> _Task objective_
Rewrite the lines from the one containing "at (220, 25)." through the one containing "center [526, 1182].", swapping "width and height" for "dimensions" and changing nothing else.

Stored data entries:
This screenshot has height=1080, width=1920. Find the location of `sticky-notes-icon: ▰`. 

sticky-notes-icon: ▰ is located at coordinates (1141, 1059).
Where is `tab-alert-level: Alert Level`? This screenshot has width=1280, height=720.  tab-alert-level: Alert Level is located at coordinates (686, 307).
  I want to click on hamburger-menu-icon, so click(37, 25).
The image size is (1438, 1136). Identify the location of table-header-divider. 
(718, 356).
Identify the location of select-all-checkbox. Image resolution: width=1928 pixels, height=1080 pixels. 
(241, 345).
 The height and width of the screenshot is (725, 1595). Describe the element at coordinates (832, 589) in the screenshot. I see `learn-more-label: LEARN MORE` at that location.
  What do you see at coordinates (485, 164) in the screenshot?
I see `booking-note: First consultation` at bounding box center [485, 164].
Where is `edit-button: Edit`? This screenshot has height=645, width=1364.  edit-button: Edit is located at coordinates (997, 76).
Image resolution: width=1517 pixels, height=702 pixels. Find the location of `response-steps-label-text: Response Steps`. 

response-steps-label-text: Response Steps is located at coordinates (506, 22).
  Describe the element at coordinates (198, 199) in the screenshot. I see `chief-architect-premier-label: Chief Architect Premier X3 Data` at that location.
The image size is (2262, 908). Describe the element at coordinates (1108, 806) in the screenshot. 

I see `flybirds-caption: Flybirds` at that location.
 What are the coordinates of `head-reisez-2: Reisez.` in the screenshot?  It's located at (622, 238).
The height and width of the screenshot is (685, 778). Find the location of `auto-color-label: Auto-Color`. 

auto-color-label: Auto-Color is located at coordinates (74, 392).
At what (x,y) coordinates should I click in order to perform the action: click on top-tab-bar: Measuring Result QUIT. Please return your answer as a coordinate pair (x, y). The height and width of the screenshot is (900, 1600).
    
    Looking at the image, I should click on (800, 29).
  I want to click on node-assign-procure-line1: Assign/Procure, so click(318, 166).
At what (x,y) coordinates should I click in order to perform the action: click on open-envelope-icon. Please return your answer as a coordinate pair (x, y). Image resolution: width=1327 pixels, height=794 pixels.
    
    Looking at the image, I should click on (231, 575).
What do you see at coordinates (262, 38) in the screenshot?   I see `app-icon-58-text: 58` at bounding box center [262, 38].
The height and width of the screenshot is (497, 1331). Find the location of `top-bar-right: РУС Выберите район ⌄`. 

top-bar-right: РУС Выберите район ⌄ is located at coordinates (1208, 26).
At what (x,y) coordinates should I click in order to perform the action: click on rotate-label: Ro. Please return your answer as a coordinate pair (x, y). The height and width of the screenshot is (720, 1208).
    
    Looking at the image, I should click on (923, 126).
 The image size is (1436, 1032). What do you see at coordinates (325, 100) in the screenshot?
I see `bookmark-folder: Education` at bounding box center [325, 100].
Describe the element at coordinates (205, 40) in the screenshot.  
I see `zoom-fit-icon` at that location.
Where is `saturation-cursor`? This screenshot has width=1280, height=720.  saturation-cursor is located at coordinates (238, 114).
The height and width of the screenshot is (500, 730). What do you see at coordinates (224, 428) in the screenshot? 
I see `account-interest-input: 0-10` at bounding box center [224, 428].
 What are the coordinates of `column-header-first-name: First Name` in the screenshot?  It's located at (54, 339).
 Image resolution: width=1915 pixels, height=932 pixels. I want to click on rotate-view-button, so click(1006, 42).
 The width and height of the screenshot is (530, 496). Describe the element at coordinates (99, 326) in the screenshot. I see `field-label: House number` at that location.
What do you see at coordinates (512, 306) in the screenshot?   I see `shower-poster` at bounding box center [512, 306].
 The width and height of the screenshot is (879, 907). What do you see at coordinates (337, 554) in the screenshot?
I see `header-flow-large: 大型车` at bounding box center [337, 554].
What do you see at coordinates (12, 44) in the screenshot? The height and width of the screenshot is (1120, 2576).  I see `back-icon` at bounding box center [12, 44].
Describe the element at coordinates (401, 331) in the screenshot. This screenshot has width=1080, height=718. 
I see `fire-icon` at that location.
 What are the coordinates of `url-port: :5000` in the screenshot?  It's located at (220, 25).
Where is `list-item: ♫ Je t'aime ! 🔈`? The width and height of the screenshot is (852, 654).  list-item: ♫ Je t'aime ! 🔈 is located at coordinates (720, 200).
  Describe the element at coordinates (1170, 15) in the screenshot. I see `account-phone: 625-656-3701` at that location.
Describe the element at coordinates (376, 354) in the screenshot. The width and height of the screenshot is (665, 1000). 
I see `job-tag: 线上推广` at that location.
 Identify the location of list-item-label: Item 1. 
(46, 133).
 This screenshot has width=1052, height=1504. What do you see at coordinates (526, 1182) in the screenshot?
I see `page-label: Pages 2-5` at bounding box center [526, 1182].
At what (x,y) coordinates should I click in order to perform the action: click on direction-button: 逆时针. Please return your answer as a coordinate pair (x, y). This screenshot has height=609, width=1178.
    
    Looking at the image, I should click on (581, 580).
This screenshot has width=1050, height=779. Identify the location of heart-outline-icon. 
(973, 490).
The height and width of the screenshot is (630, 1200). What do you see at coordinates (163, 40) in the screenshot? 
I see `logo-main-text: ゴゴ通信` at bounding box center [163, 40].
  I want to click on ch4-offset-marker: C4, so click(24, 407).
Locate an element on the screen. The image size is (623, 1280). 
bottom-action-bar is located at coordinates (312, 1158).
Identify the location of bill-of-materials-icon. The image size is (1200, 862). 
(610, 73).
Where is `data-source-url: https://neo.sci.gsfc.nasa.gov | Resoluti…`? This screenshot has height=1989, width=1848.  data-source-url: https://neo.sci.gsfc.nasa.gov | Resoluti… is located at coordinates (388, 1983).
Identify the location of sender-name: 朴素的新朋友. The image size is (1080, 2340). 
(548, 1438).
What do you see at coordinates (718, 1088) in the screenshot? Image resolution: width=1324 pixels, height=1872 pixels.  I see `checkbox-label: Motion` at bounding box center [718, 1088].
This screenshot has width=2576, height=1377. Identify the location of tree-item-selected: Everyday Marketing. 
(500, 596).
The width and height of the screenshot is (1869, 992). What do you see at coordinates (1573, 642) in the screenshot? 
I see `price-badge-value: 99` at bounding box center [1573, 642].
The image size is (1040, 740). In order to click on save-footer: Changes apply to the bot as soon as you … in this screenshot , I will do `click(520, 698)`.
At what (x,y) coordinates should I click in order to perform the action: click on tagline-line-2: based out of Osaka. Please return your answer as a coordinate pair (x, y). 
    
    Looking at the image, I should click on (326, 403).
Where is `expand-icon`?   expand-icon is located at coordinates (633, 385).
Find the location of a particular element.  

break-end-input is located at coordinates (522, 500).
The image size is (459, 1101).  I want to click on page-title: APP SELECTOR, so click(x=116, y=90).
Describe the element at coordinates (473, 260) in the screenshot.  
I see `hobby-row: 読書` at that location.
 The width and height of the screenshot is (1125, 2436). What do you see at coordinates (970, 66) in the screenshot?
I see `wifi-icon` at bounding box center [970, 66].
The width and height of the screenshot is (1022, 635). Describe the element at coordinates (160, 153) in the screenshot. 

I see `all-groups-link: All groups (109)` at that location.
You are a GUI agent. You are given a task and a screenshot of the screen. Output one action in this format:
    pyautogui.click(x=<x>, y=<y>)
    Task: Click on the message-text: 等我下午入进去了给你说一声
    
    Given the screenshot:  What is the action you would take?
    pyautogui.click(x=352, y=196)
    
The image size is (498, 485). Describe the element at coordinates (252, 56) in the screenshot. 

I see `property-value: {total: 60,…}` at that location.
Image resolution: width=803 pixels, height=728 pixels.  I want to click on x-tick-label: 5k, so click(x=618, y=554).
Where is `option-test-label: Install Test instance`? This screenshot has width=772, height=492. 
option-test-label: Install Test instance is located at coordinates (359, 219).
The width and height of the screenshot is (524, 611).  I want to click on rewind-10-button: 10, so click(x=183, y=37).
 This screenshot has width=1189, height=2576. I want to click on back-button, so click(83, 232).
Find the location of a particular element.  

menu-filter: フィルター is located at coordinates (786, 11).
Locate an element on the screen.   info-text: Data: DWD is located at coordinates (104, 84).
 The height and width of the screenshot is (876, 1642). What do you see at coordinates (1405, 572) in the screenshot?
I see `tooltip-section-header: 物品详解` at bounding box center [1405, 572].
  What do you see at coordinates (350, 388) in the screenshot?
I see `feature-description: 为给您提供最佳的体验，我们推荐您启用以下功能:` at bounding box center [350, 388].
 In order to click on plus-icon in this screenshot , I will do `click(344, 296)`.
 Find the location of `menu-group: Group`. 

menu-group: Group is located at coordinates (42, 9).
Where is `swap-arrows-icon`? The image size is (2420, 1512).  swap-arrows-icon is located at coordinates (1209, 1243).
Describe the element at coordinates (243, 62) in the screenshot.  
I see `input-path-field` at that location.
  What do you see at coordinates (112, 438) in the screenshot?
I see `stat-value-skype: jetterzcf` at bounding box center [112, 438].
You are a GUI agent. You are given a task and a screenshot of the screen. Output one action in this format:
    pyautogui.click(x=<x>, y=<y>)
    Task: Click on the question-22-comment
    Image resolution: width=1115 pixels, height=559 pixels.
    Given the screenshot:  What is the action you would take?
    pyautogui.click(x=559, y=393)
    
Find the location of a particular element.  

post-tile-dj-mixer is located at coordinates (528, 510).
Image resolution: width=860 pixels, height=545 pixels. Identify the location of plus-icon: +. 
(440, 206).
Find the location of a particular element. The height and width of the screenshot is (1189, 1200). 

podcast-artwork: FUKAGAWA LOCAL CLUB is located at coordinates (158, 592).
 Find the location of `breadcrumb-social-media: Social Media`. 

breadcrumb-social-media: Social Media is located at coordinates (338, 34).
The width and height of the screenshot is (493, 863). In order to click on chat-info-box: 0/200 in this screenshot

> _Reply_
 What are the coordinates of `url-port: :5000` in the screenshot?  It's located at (220, 25).
Where is `list-item: ♫ Je t'aime ! 🔈`? The dimensions of the screenshot is (852, 654).  list-item: ♫ Je t'aime ! 🔈 is located at coordinates (720, 200).
  Describe the element at coordinates (1170, 15) in the screenshot. I see `account-phone: 625-656-3701` at that location.
Describe the element at coordinates (376, 354) in the screenshot. The dimensions of the screenshot is (665, 1000). 
I see `job-tag: 线上推广` at that location.
 Identify the location of list-item-label: Item 1. 
(46, 133).
 This screenshot has width=1052, height=1504. What do you see at coordinates (526, 1182) in the screenshot?
I see `page-label: Pages 2-5` at bounding box center [526, 1182].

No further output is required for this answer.